Advanced Demand Forecasting Overview

By default, Eclipse uses standard and median forecasting when calculating demand to help you determine what products you need to purchase and how often you need to purchase them. Starting in Release 8.7.8, Eclipse provides additional, or advanced, forecasting methods to help you best determine how to categorize your products and thereby maximizing your purchasing power.

Note: These forecasting methods are used in addition to the standard forecasting methods. This process is to complement the original process and help you determine the best forecast to use.

Eclipse analyzes the product history to determine the demand by looking at minimum hits and history, smoothing factors, and automatic trends. Use the Advanced Demand Forecast Parameters control maintenance record to define these forecasting factors for the system to estimate future needs to create purchasing suggestions. Meaning, the current demand levels can be used to determine future demand.

This means, Eclipse uses your selected group and goes back the number of weeks indicated in the Advanced Demand Forecast Parameters control maintenance record to gather the most recent sales history on your buy line or product set. The system stores the most recent 52 weeks' worth of data. Then, using that information applies your selected advanced forecast method.

Smoothing Factors

In forecasting inventory, smoothing refers to finding the demand by removing the random variations that may occur in the purchasing history. This helps determine demand patterns more accurately, so that you do not purchase for those exceptional sales or exceptional periods in the life of the warehouse. For standard forecasting calculations, this means taking an average of your sales. With Advanced Demand Forecasting, Eclipse applies base level, trend level, and seasonal level. In formalized forecasting manuals, this refers to Alpha, Beta, and Gamma factors. For ease of explanation we refer to them as Base, Trend, and Seasonal.

Once calculated, Eclipse automatically calculates smoothing factors for each item. If the calculation is above the maximum value set in the Advanced Demand Forecast Parameters control maintenance record, then the system uses the control maintenance record values.

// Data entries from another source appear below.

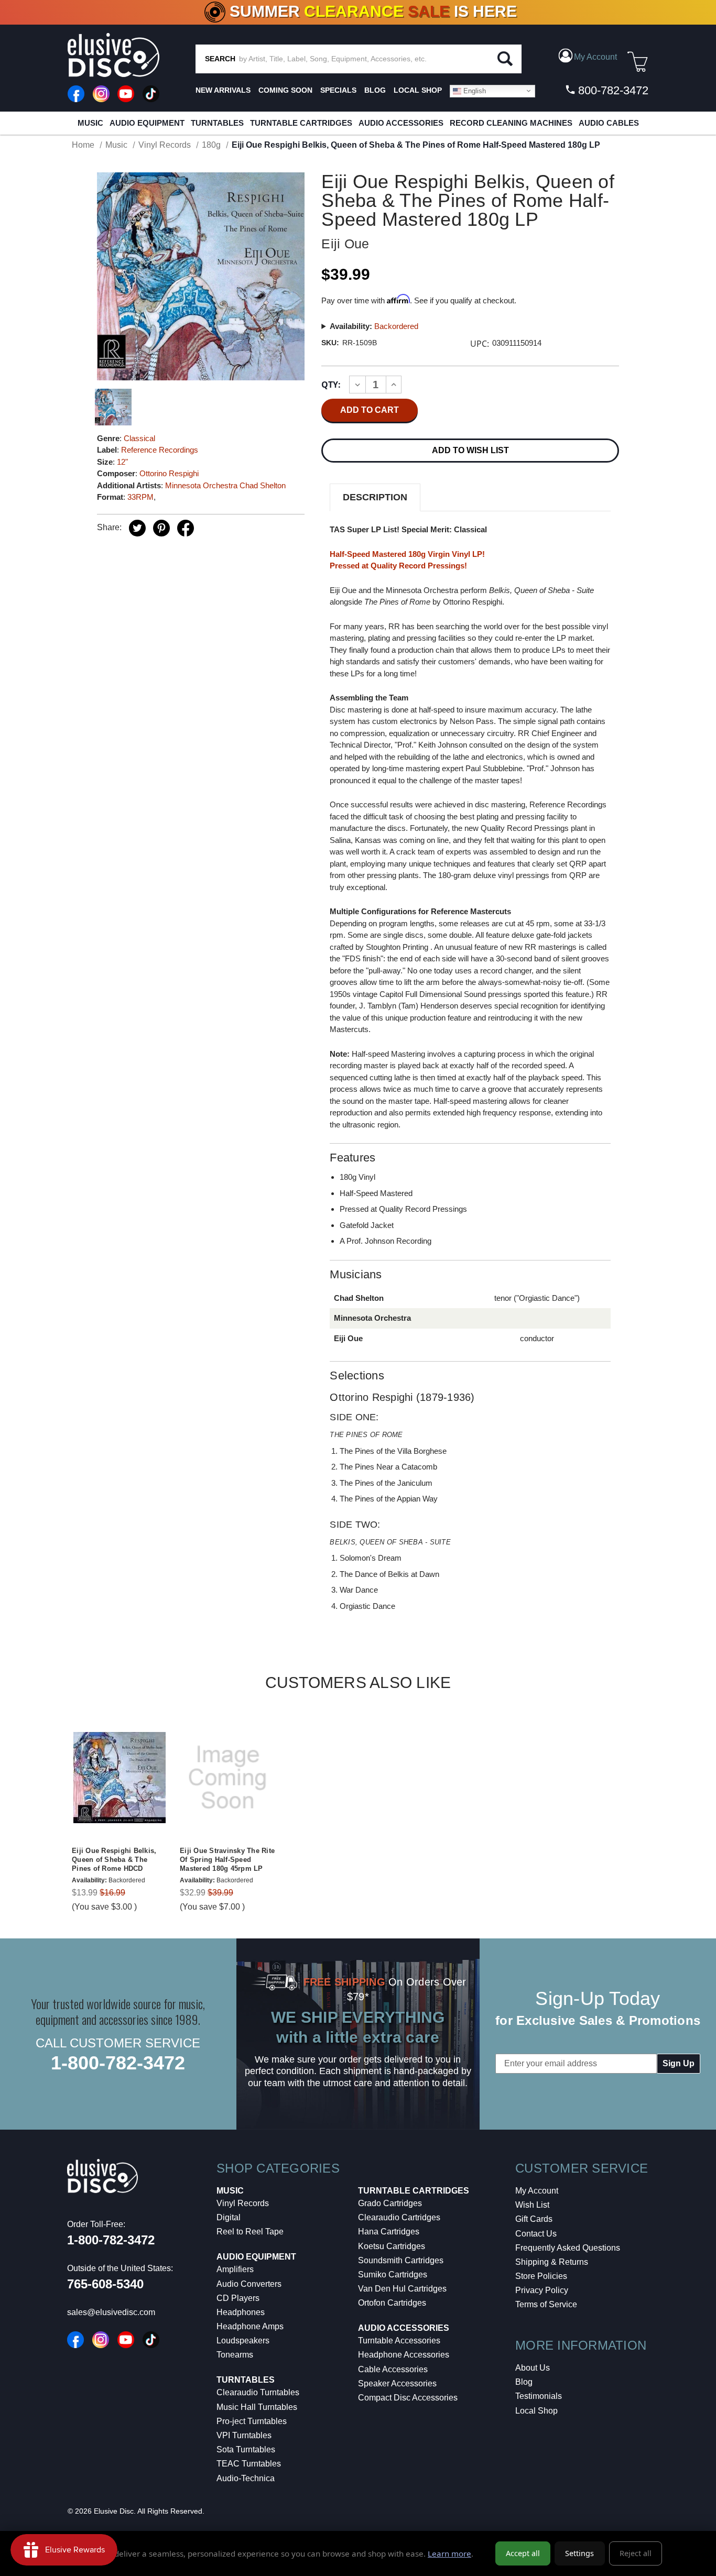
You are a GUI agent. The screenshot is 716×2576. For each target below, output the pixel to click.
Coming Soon (285, 90)
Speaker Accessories (397, 2383)
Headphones (240, 2312)
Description (375, 497)
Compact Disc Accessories (408, 2397)
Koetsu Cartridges (391, 2246)
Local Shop (536, 2410)
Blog (524, 2381)
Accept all (523, 2553)
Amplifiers (235, 2269)
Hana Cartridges (388, 2231)
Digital (228, 2217)
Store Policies (541, 2276)
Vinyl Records (242, 2203)
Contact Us (536, 2233)
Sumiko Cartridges (392, 2274)
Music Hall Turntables (256, 2407)
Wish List (532, 2204)
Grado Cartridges (390, 2203)
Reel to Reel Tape (250, 2231)
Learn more (449, 2553)
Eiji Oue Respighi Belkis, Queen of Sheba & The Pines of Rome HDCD (114, 1859)
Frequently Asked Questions (567, 2247)
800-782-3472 (611, 90)
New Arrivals (223, 90)
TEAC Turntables (248, 2463)
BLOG (375, 90)
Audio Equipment (147, 122)
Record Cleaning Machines (511, 122)
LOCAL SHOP (418, 90)
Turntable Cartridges (301, 122)
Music (90, 122)
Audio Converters (248, 2283)
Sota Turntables (245, 2449)
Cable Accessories (393, 2369)
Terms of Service (546, 2304)
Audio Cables (609, 122)
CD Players (237, 2298)
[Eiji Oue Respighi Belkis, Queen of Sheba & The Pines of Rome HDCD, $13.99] (119, 1777)
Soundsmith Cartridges (400, 2260)
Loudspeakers (242, 2340)
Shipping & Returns (551, 2261)
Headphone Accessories (403, 2354)
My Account (536, 2190)
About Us (532, 2367)
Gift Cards (533, 2219)
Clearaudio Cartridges (399, 2217)
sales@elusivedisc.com (111, 2312)
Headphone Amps (250, 2326)
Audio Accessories (401, 122)
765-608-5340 (105, 2284)
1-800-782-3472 (118, 2063)
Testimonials (538, 2396)
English (473, 90)
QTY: (331, 384)
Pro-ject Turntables (251, 2421)
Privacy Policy (541, 2290)
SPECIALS (338, 90)
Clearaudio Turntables (257, 2392)
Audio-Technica (245, 2478)
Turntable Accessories (399, 2340)
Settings (579, 2553)
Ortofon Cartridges (392, 2302)
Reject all (636, 2553)
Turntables (217, 122)
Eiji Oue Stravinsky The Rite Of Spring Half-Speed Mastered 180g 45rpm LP (227, 1859)
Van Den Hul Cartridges (402, 2288)
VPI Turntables (244, 2435)
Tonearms (234, 2354)
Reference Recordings (159, 449)
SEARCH (220, 58)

Note: Eclipse uses weekly forecasts, meaning 52 weeks' worth of data. Due to this type of calculation, Eclipse limits your maximum smoothing factor values to prevent these factors from including outlying values. This keeps your smoothing factors addressing the most useful data and giving you the best values for managing trends.

The system uses the smoothing factor, the most recent period's calculated demand, and the most recent period's forecast to create and exponential smoothing calculation. This calculation takes into account the previous period and goes back in the demand periods for you and the output represents all the previous period demand. In Eclipse, the default is 24 months of product history, but it can use whatever history your company stores in the Eclipse files.

Using the Advanced Demand Forecast Parameters control maintenance record enables you to customize the calculations for your business.

In addition, the system can use those exceptional sales and help determine if they truly are exceptional or are actually seasonal product sales. For more information see How Eclipse Test for Seasonality below.

How Eclipse Tests for Seasonality

In order for Eclipse to know which advanced forecast method to apply, the system must first test your branches and products in combination for seasonality. This means, the system considers specific parameters or factors to determine if a product should be considered seasonal. By marking a product seasonal limits when you purchase the products.

Eclipse uses the most recent years of history as defined in the Advanced Demand Forecast Parameters control maintenance record for every product and branch combination.

The demand information is gathered four-week groupings culminating in thirteen groups per calendar year. Using this method avoids the influence variations in month length or weekday periods throughout the year. For example February, in comparison to other months, is 7-8% shorter. In addition, months of equal length, such as 30 days, can have an unequal number of weekdays depending on how the months fall in a calendar year. Eclipse then passes the calculated demand value through a Autocorrelation Function (ACF) to determine if the correlation over a one-year period and the 50% confidence level. The system then uses a moving average method for this time series and calculations. If the determined correlation is greater than 0.3 and outside the 50% confidence interval, the item is treated as seasonal.

Note: The seasonal tests do not prove if an item is seasonal, but to show that is more likely seasonal than non-seasonal to have seasonal forecasting methods applied.